8 Ethical considerations

The collection of the corpus involves ethical considerations especially as we are working with vulnerable individuals who have dementia. The study has received ethics approval from the NHS Research Ethics Committee (REC) and the Health Research Authority (HRA), with reference number 16/WS/0226. Participating individuals as well as their carers consented to permit data collection and analysis for research purposes. User identifying information was kept separate from the language data collected via the bespoke tablet application.

While data was collected anonymously, there are potential ethical concerns with using spoken language and computational approaches for monitoring changes in cognitive status and dementia. One concern is related to privacy and confidentiality, as language data may contain sensitive personal information. Other potential risks involve the misuse of models trained on the data for monitoring changes in cognition, which could be used carelessly or maliciously without considering the impact and social consequences in the broader community. To mitigate such risks, we apply strategies such as running software on authorised servers only, with encrypted data during transfer, anonymization of data prior to analysis. Data is only accessed by authorised individuals and interested parties can only obtain access subject to an NDA agreement which carefully states research goals.

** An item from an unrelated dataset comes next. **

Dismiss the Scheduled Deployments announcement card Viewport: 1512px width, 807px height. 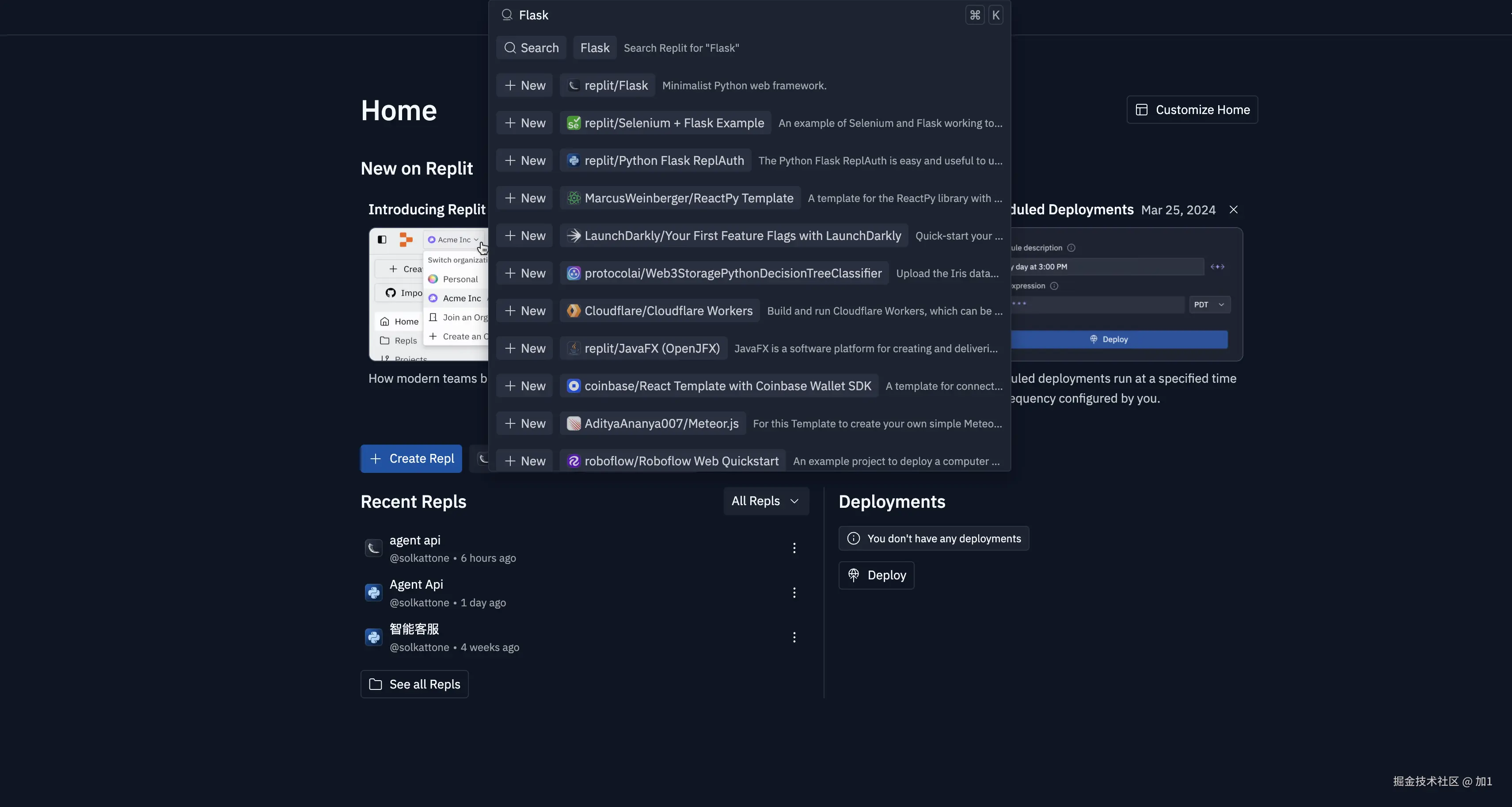coord(1233,210)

For a real-world application, ethical concerns are related to the potential for misdiagnosis or overdiagnosis, which could lead to unnecessary treatment or psychological distress for patients and their families. Additionally, there may be issues related to access and equity, as some individuals may not have access to the necessary technology or resources for speech recognition and monitor through analysis of language. Finally, there may be concerns related to the accuracy and reliability of technology, as well as the potential for bias in the data or algorithms used for monitoring changes. It is important to consider these ethical concerns when developing and implementing technologies for dementia monitoring and diagnosis.